Gen Watanabe had been assigned to him at a conference on the worldwide distribution of goods in Greece. Normally, Mr. Hosokawa tried to avoid the surprise element local translators so often provided, but his secretary had been unable to locate a Greek translator who could travel on short notice. During the plane ride to Athens, Mr. Hosokawa did not talk with the two senior vice presidents and three sales managers who accompanied him on the trip. Instead, he listened to Maria Callas sing a collection of Greek songs on his Nansei headset, thinking philosophically if the meeting was unintelligible to him, at least he would have seen the country she considered her home. After waiting in line to have his passport stamped and his luggage rifled through, Mr. Hosokawa saw a young man holding a sign, Hosokawa, neatly lettered. The young man was Japanese, which, frankly, was a relief. It was easier to deal with a countryman who knew a little Greek than a Greek who knew a little Japanese. This translator was tall for being Japanese. His hair was heavy and long in the front and it brushed across the top rims of his small round glasses even as he tried to keep it parted to one side. He appeared to be quite young. It was the hair. The hair denoted to Mr. Hosokawa a lack of seriousness, or perhaps it was just the fact that the young man was in Athens rather than Tokyo that made him seem less serious. Mr. Hosokawa approached him, gave the slightest bow of acknowledgment that only included his neck and upper shoulders, a gesture that said, You have found me.
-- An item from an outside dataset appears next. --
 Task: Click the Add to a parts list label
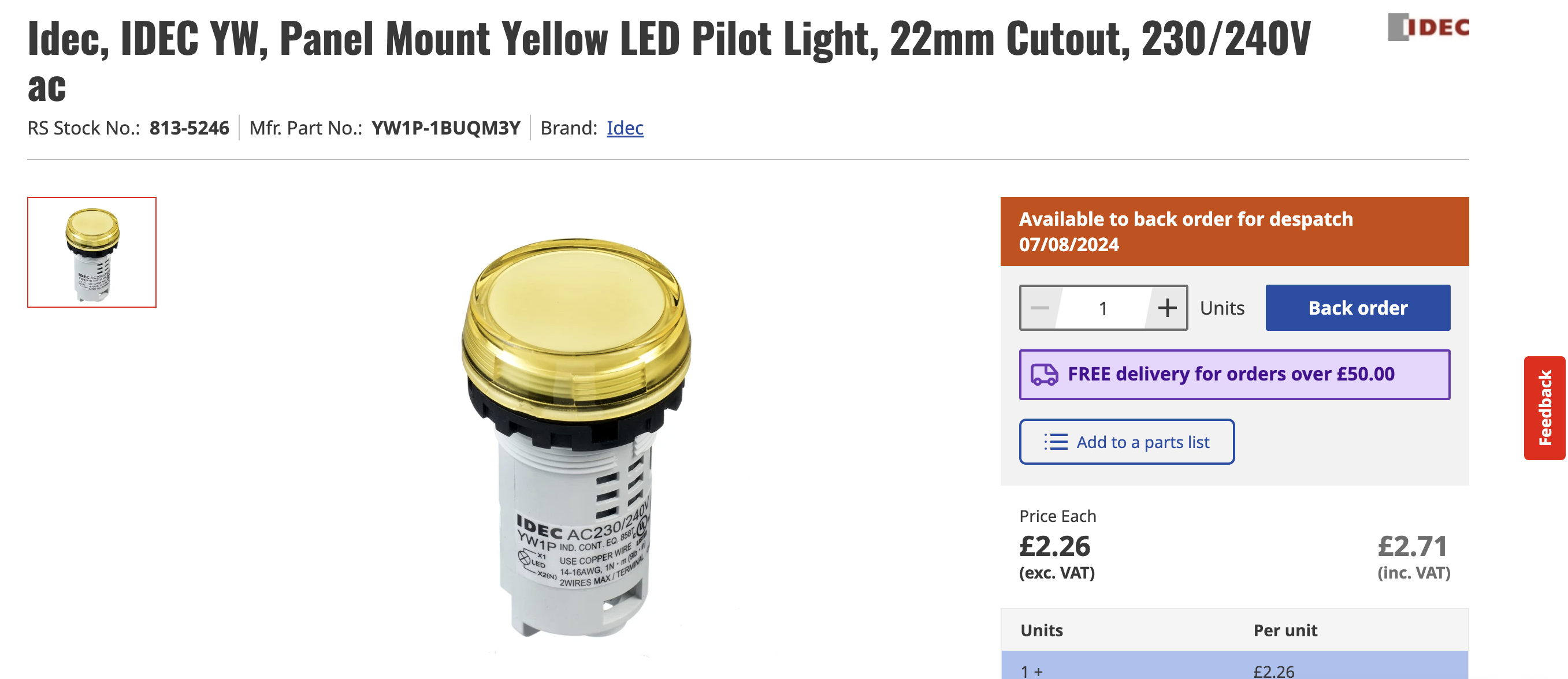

The young man reached forward and took Mr. Hosokawa’s briefcase, bowing as he did so to the waist. He bowed seriously, though somewhat less deeply, to both of the vice presidents and the three sales managers. He introduced himself as the translator, inquired after the comfort of the flight, gave the estimated driving time to the hotel and the starting time of the first meeting. In the crowded Athens airport, where every second man seemed to sport a mustache and an Uzi, among the jostling of bags and the din of shouting and overhead announcements, Mr. Hosokawa heard something in this young man’s voice, something familiar and soothing. It was not a musical voice, and yet it affected him like music. Speak again.

“Where are you from?” Mr. Hosokawa asked.

“Nagano city, sir.”

“Very beautiful, and the Olympics—”

Gen nodded, contributing no information about the Olympics.

Mr. Hosokawa struggled to come up with something else. It had been a long flight and it seemed that in the time he had been on the plane he had forgotten how to make conversation. He felt it should be incumbent upon Gen to attempt to draw him out. “And your family, are they still there?”